En avril 2002, une délégation de membres de la FIRS s’était déplacée à Pékin afin de présenter le roller de vitesse aux organisateurs des Jeux de 2008. Le directeur du Comité olympique chinois, qui avait reçu la délégation, semblait sous le charme de notre sport. « C’est un sport très connu en Chine : il y a 150 000 pratiquants à Pékin. Je soutiendrai une candidature du roller aux J. O. 2008. »
Mais le roller ne sera pas un sport olympique en 2008. La candidature a été rejetée fin août de cette année. Trop peu de nations soutenaient le mouvement. Au grand désarroi du mythique sélectionneur national Néo-Zélandais Bill Begg : « c’est une affaire de gros sous qui a motivé la décision des instances olympiques. » Il est vrai que sans soutien médiatique, donc sans rentrée d’argent, aucun sport ne semble amadouer le CIO.
Pas assez d’argent dans le roller, c’est un fait ! Si ça doit être la seule raison pour le mettre au ban de la fête des J. O., on peut l’accepter après tout. Car sinon, en relisant la Charte de Lausanne, le roller apparaît comme un sport « olympique » crédible : amitié, solidarité, fair-play, qualités du corps, de la volonté et de l’esprit, alliance du sport, de la culture et de l’éducation, style de vie, joie dans l’effort et respect des principes éthiques sont les fondamentaux universels décrétés par le Mouvement olympique. Avouez que le roller ne dépareillerait pas dans une telle liste au côté d’autres sports !
Nous avons sondé les acteurs du roller en leur posant cette question : « pourquoi le roller de vitesse doit-il devenir un sport olympique ? » Des athlètes, des entraîneurs et d’autres ont accepté de nous livrer leur point de vue. Seuls les médias nationaux (radio et télévision) que nous avons sollicité sont restés silencieux à ce sujet. Mais peut-on les en blâmer ? On ne répond bien qu’à ce qu’on connaît bien… Pour le reste, voici le résultat de cette enquête de six mois. Maintenant, vous pouvez vous faire une opinion et réagir à votre tour.
Eddy Matzger (Berkeley, Californie, USA), inline globe trotteur, en juin :
« Il faut être réaliste ! C’est avant tout la façon dont les responsables conduisent le sport qui pêche. On peut également se demander pourquoi le CIO a besoin du roller. En outre, il faudrait imposer des contrôles anti-dopage et des arrivées claires. »

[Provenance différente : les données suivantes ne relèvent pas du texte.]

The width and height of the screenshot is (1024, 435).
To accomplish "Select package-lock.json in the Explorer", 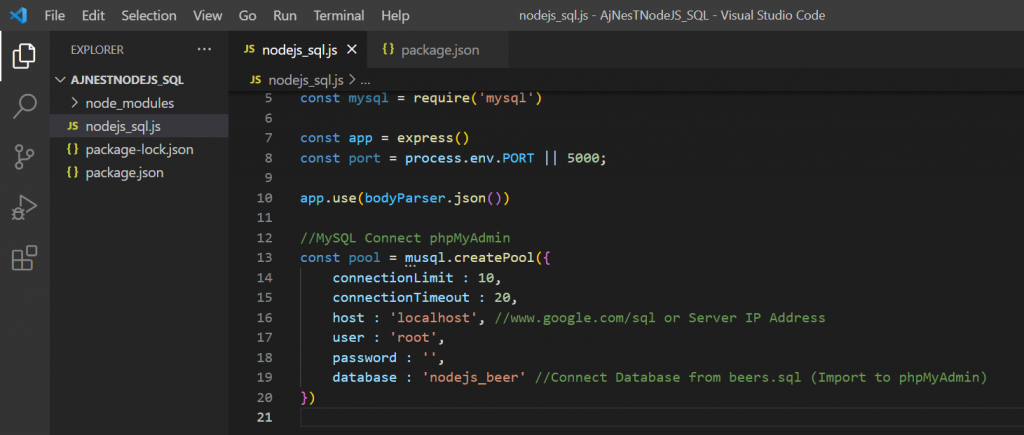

Jean-Paul Carréric (Rennes, Ille-et-Vilaine), patineur depuis plus de vingt ans, en juin :
« Si le roller était un sport olympique, il y aurait des directs assurés. Cela permettrait aux téléspectateurs de découvrir ce sport. Il y aurait des reportages dans les journaux et cela faciliterait beaucoup de démarches. »
Audrey et Pierrick Le Goslès (Dinan, Côtes d’Armor), juges européens, en juin :
« Tout simplement, ce sport mérite d’être connu et reconnu, ce qu’une participation aux J. O. permettrait. Le roller est pratiqué par plusieurs milliers de personnes dans le monde. »
Ennio Muemoni (Venise, Italie), artiste pour pied, en juillet :
« Le patin doit devenir un sport olympique tout d’abord parce que c’est un sport très esthétique à regarder. De plus, c’est l’un des rares sports que tout le monde peut pratiquer à tous les âges et partout dans le monde. Ce n’est pas un sport élitiste. »
Peter J. Doucet (Toronto, Canada), roller and best support skater, en septembre :
« Le roller de vitesse est un sport crédible tout d’abord : il fait déjà partie des Jeux Panaméricains et des World Games, ce qui valide la thèse qu’il peut avoir sa place aux J. O. Mais bien plus, le roller vaut par lui-même. C’est un sport qui peut aisément être compris par des spectateurs néophytes. L’action ne cesse jamais lors d’une course : les athlètes semblent y défier les lois de la physique et on ne sait jamais qui va gagner. Le roller de vitesse, c’est aussi la variété des distances au programme (du sprint au marathon, en passant par les courses à points et à élimination). Ainsi que la variété des supports : piste aux virages relevés, circuit routier ou route. Chaque patineur se doit donc d’être polyvalent. Et pour finir, la couverture médiatique ne devrait pas être le seul argument de définition pour la validité d’un sport au programme des J. O. L’esprit olympique se mesure à d’autres valeurs. Pourquoi le roller desservirait-il les Jeux Olympiques ? »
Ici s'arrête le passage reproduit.